▶ _The input_:
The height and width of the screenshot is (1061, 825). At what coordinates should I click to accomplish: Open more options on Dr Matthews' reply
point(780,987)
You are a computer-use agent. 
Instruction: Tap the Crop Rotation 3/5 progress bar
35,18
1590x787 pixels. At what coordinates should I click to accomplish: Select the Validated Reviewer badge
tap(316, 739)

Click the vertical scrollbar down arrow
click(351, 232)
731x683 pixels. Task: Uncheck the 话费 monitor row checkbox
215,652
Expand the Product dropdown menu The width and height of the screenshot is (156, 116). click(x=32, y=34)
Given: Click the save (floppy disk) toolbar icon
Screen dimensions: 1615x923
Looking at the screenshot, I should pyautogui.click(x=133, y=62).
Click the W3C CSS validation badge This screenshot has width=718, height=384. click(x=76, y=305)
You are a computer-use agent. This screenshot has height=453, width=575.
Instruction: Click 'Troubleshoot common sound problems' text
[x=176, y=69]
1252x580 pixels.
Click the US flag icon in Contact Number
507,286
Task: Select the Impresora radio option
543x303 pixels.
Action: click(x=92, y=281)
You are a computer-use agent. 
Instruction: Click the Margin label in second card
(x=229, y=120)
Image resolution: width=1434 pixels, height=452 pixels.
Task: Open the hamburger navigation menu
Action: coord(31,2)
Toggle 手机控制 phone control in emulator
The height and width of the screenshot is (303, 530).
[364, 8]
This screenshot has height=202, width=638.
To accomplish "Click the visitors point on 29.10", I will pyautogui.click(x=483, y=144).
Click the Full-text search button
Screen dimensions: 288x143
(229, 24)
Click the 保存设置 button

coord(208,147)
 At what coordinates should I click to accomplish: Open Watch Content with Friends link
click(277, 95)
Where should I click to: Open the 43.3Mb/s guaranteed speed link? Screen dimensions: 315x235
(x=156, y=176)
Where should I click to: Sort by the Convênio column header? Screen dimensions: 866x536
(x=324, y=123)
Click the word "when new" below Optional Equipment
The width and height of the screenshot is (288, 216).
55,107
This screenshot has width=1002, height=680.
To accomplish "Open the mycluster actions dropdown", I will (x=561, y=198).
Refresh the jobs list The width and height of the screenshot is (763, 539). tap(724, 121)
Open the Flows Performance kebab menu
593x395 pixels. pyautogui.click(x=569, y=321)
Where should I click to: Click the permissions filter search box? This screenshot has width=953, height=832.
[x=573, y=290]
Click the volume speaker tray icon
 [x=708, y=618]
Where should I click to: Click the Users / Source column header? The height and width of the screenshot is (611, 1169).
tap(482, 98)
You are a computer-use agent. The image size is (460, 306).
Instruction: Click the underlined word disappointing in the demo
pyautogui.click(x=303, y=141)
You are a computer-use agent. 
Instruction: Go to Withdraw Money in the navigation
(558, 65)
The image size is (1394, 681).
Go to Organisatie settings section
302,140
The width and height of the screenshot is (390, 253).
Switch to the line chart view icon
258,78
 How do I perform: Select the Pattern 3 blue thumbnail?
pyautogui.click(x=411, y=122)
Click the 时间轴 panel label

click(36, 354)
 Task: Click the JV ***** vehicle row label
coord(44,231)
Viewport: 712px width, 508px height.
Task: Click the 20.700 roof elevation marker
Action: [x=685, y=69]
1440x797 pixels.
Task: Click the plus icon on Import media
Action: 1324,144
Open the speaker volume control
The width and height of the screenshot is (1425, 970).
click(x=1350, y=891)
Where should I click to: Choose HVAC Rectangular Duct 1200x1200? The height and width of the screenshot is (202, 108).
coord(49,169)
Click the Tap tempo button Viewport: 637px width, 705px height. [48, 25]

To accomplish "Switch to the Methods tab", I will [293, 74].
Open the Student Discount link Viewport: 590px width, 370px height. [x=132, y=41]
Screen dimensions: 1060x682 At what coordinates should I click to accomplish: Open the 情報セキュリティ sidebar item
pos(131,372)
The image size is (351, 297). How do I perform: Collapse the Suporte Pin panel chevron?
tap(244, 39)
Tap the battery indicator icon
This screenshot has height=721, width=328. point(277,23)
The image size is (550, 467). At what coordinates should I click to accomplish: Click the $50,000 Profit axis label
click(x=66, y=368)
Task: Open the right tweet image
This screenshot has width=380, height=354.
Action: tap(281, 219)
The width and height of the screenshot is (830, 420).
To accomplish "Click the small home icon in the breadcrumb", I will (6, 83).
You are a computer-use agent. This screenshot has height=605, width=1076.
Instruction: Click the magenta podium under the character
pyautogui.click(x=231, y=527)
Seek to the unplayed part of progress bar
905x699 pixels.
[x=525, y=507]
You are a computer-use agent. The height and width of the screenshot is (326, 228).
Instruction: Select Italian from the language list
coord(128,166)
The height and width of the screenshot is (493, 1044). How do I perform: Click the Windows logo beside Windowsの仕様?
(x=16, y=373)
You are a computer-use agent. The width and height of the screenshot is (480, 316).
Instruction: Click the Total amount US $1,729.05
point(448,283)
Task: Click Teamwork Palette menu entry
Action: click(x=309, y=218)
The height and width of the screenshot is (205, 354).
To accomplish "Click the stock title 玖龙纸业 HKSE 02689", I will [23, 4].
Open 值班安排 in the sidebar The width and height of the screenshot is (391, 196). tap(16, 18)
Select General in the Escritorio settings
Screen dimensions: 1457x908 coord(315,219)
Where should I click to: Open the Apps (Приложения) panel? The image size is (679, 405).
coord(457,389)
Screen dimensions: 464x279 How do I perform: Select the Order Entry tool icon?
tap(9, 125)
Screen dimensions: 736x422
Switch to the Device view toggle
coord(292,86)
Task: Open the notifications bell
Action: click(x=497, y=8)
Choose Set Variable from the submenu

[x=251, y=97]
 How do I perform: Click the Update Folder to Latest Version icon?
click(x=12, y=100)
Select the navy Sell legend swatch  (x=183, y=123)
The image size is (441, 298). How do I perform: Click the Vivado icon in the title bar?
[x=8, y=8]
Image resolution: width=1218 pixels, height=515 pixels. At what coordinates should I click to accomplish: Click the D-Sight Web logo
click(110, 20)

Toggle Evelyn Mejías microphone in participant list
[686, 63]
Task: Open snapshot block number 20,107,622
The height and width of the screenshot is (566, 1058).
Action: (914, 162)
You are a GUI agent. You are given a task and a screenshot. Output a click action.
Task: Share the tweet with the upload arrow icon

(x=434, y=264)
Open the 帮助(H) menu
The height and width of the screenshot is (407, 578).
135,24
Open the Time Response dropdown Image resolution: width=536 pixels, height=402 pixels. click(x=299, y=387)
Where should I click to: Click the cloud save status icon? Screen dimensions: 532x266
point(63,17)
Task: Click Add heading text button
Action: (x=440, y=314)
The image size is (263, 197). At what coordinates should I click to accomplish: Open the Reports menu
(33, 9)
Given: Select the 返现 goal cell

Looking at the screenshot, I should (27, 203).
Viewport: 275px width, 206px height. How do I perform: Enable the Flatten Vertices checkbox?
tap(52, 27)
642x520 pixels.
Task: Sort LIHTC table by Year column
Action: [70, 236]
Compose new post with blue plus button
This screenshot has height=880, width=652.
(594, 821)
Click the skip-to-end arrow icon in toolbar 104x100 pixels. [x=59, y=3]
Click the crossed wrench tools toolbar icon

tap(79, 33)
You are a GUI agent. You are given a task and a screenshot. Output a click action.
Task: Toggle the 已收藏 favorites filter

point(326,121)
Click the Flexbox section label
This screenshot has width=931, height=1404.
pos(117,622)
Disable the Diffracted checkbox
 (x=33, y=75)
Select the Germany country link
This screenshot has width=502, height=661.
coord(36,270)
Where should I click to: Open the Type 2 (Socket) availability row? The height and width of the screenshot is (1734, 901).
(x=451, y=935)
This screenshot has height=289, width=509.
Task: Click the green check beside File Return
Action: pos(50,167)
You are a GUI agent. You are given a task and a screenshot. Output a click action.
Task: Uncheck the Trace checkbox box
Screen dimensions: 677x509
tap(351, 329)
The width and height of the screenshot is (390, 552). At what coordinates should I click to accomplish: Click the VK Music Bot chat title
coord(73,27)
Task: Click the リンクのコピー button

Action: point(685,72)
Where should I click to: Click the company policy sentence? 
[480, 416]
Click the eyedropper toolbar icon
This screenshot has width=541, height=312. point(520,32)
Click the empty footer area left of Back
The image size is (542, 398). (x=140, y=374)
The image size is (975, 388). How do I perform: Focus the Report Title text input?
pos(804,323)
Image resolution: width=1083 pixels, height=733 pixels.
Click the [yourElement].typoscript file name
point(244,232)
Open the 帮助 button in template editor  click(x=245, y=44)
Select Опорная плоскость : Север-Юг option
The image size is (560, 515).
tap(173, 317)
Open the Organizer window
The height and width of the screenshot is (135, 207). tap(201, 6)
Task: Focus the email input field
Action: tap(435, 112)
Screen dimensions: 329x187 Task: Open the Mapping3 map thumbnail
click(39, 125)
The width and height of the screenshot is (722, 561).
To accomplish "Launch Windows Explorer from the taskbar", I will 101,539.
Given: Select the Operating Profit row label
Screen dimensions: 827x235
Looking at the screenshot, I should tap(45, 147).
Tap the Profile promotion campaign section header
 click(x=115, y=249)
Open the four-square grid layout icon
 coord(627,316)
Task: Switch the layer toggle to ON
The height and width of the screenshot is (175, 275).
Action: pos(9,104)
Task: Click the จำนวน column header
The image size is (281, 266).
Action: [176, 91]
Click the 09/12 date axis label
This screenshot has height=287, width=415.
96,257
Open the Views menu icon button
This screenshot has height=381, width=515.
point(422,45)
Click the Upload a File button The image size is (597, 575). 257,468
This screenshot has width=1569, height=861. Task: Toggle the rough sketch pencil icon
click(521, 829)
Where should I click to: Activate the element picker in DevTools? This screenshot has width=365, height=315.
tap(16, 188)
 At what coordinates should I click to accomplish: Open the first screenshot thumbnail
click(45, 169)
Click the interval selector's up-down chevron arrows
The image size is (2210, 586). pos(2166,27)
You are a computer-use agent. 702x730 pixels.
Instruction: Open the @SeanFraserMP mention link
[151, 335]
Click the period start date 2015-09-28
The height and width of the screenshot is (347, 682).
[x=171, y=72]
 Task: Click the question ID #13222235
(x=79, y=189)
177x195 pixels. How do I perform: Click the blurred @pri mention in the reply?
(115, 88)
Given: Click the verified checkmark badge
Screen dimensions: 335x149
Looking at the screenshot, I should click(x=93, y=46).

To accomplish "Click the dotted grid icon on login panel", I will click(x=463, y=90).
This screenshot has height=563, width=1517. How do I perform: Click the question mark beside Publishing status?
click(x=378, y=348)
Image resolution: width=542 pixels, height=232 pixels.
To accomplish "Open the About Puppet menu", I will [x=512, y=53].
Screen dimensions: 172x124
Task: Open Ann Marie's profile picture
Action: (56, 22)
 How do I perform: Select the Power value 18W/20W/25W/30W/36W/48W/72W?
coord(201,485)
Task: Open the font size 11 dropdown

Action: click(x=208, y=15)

▶ _Aim of the exercise_: Return each line from the data where the string "computer" can be found.

▶ _Written reply_:
You are a computer-use agent. 
You are a computer-use agent. This screenshot has height=453, width=575.
You are a computer-use agent. 
You are a computer-use agent. The image size is (460, 306).
You are a computer-use agent. 
You are a computer-use agent. This screenshot has height=605, width=1076.
You are a computer-use agent. The height and width of the screenshot is (326, 228).
You are a computer-use agent. The width and height of the screenshot is (480, 316).
You are a computer-use agent. 702x730 pixels.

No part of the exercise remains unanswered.